Unlocking More GO Train Service to Hamilton and on to Niagara region

As we continue to look behind the scenes at work taking place at Metrolinx, we want to focus on rail service to and from Hamilton. It’s an important corridor requiring extensive investment and special tactics to add new service. We’re getting there, and here’s how.

The fact that there isn’t more frequent train service throughout the day between Hamilton and Toronto has caused debate and discussion for GO Transit customers.

And for good reason. Hamilton is one of the most important cities in Canada and the rail corridor is right there — so why not just run more trains on it?

For GO Transit customers, it’s been a riddle. But it’s one that is being worked on and solved.

A massive crane lifts a piece of bridge into place near Hamilton's West Harbour GO Station

Infrastructure work continues in Hamilton near West Harbour GO Station.

Metrolinx is looking at solutions that will stand the test of time. For Metrolinx senior manager, Joe Costigan Jr., a fourth generation railroader, this project feels especially close to home. He was born in Hamilton, but like many families in the rail industry, he moved to wherever CN Rail stationed his father.

“We basically moved to wherever my father was stationed around Ontario – we lived in St. Thomas, London, Sarnia, Stratford and Windsor, among other places,” says Costigan.

Joe Costigan stands for a photo by the tracks with a hardhat on and a reflective vest.

Working on the railroad is a family tradition for Joe Costigan.

Now he has settled back in his hometown of Hamilton, where he lives with his wife and their two young daughters.
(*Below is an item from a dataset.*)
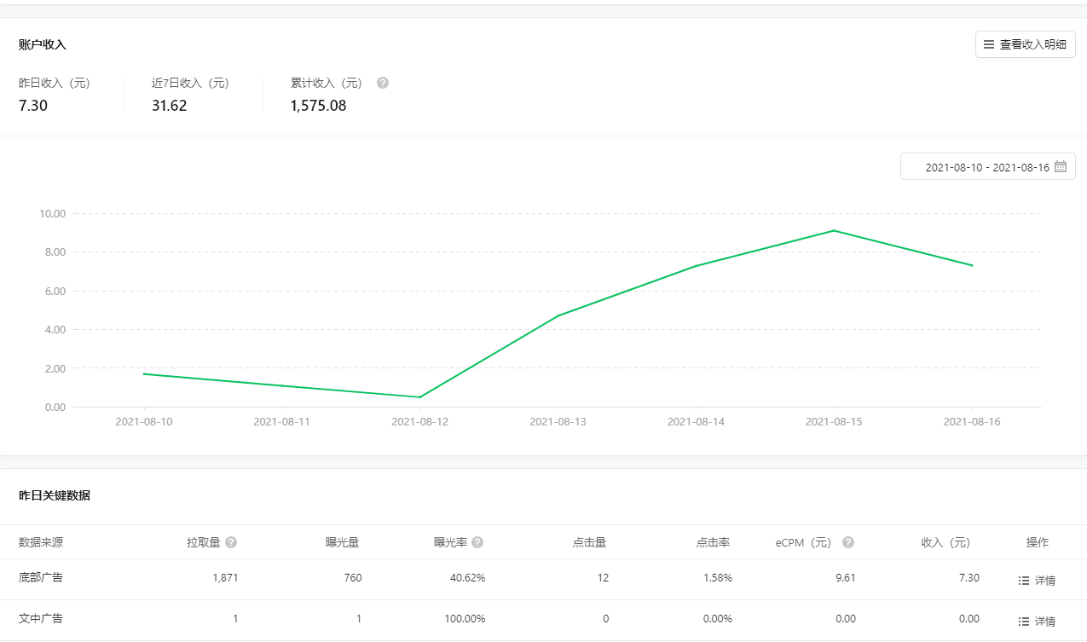Click the 累计收入 value 1,575.08
The image size is (1087, 642).
pos(318,106)
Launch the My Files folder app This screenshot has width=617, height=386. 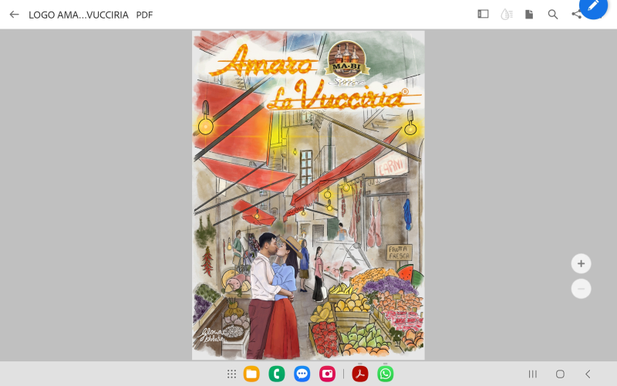(251, 374)
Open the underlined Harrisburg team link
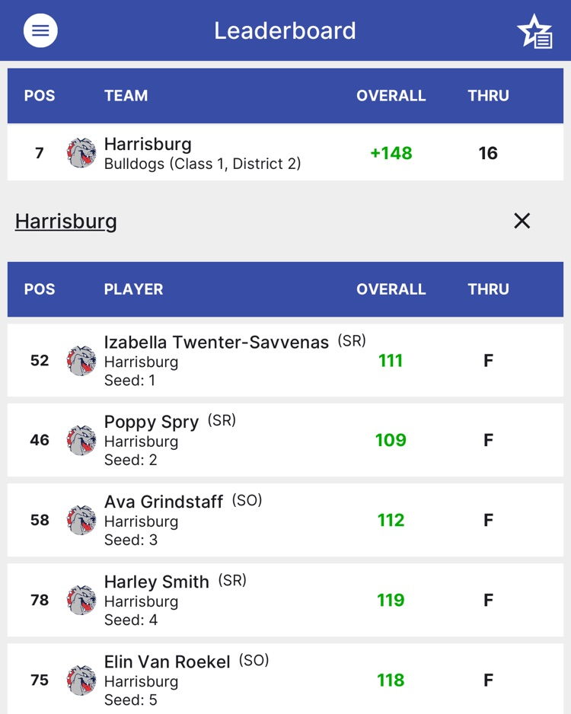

After joining Metrolinx in 2011, Costigan has been working on expanding service into Hamilton and on to Niagara region for the last six years.

“My time here has certainly been exciting in that way,” says the senior manager of corridor extensions. “I get to be part of a process that will help build my community and shape the way it will evolve into the future.”

Costigan has seen how the neighbourhood around West Harbour has built up over the years, and is confident the positive trend will continue thanks to more transit options.

A photo of Joe Costigan Sr. holding his son Joe Jr. beside a CN motor car taken in Sarnia, Ontario in 1979.

Joe Costigan Sr. with Joe Jr. beside a CN motor car in Sarnia, Ontario in 1979.

“Growing up in a railroad family, I have very vivid memories of talking about the railroad at home and what goes on with it,” Costigan continues. “The railroad becomes your life in a way and I am fortunate to have grown up around it and also to have worked for CN to start my career,” he said.

“That has allowed me to build some great relationships and rapport with them and they are reflective of Metrolinx’s positive relationship with them now.”

Photo of yhe Expansion of the Centennial Parkway Bridge in Stoney Creek.

The Expansion of the Centennial Parkway Bridge in Stoney Creek.

It is those good relations, combined with a lot of new infrastructure built over the past few years, which has culminated in the start of regular weekday train service connecting Niagara Falls and St. Catharines with Union Station – four years ahead of schedule.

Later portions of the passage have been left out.